The cellular prion protein (PrPc) is a highly conserved cell surface glycoprotein encoded by the PRNP gene, which is located on the short arm of chromosome 20 [1]. In humans, PrPc is expressed in various peripheral tissues, and to a higher extent in the nervous system [2]. Although the physiological role of PrPc remains to be fully established, its misfolded isoform scrapie PrP (PrPSc) is known to be key in the pathogenesis and transmission of prion diseases [3,4]. Prion diseases can be sporadic, inherited or infectious, and they include Creutzfeldt–Jakob disease (CJD), Gerstmann–Sträussler–Sheinker syndrome (GSS), fatal familial insomnia (FFI), kuru, bovine spongiform encephalopathy (BSE), and chronic wasting disease (CWD) [5].
PrPc misfolding occurs due to modifications in its secondary structure consisting of a decreased length of coiling α-helixes that are replaced by a long strip of β-sheets.

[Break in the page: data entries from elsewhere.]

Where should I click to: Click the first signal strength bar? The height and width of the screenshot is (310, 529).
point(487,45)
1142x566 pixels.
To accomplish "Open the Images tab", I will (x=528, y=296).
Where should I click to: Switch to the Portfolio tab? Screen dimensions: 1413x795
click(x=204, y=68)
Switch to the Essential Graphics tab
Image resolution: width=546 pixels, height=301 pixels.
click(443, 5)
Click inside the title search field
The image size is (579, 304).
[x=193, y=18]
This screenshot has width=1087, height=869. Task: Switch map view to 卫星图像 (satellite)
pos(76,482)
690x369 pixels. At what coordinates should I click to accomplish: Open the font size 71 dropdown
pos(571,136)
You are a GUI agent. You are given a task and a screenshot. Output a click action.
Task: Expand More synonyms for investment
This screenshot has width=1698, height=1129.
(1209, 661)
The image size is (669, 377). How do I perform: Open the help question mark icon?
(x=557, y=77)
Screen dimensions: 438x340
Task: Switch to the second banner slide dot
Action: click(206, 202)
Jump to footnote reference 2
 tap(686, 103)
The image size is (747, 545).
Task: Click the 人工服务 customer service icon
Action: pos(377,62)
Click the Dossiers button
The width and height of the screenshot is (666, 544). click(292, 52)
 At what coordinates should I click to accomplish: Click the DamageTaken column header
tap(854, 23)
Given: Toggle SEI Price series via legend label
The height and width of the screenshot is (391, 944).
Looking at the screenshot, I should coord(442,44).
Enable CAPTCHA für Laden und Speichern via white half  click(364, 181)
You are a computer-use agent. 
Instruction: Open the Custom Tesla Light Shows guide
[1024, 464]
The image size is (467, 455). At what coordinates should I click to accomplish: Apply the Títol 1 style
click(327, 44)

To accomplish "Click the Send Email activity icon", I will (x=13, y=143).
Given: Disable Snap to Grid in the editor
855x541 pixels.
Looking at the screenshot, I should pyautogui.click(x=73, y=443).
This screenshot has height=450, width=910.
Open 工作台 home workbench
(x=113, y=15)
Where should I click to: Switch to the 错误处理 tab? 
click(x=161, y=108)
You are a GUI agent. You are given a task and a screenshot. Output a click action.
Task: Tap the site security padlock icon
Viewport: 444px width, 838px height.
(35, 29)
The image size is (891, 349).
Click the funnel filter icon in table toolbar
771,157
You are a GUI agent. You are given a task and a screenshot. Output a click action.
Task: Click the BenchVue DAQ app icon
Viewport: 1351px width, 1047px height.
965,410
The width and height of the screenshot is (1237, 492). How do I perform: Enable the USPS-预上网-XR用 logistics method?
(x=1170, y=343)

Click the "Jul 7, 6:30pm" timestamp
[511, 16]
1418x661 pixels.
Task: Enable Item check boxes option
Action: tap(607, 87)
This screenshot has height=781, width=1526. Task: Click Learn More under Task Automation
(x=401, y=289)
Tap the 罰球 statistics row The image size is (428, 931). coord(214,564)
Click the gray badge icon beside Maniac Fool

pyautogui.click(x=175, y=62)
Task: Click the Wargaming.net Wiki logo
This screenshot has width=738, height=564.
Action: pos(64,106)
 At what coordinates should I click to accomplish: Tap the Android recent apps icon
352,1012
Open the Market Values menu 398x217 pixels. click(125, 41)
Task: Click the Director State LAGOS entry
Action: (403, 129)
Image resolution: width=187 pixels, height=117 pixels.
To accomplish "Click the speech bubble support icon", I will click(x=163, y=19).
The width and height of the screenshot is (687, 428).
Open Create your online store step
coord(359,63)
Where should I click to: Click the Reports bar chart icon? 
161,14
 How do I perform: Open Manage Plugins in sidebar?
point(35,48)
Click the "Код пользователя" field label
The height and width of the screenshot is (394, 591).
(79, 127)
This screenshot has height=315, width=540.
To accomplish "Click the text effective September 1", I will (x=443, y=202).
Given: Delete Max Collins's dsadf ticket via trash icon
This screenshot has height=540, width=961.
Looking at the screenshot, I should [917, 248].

The latter contributes to forming insoluble and protease-resistant PrPSc [6]. Within prion-infected brains, PrPSc forms pathological protein aggregates, which act as seeds for normal PrPc [7]. The accumulation of misfolded PrP may also derive from slowed PrPc clearance, which may be due, at least in part, to alterations in cell clearing pathways, mostly autophagy (ATG) (Figure 1). As proof of concept, ATG inducers foster PrPsc removal [8,9]. This is not surprising, as a wide class of “prion-like”, prone-to-misfold proteins (such as alpha-synuclein, SOD1, TDP-43, and FUS) may accumulate when a failure in cell clearing systems occurs [10,11].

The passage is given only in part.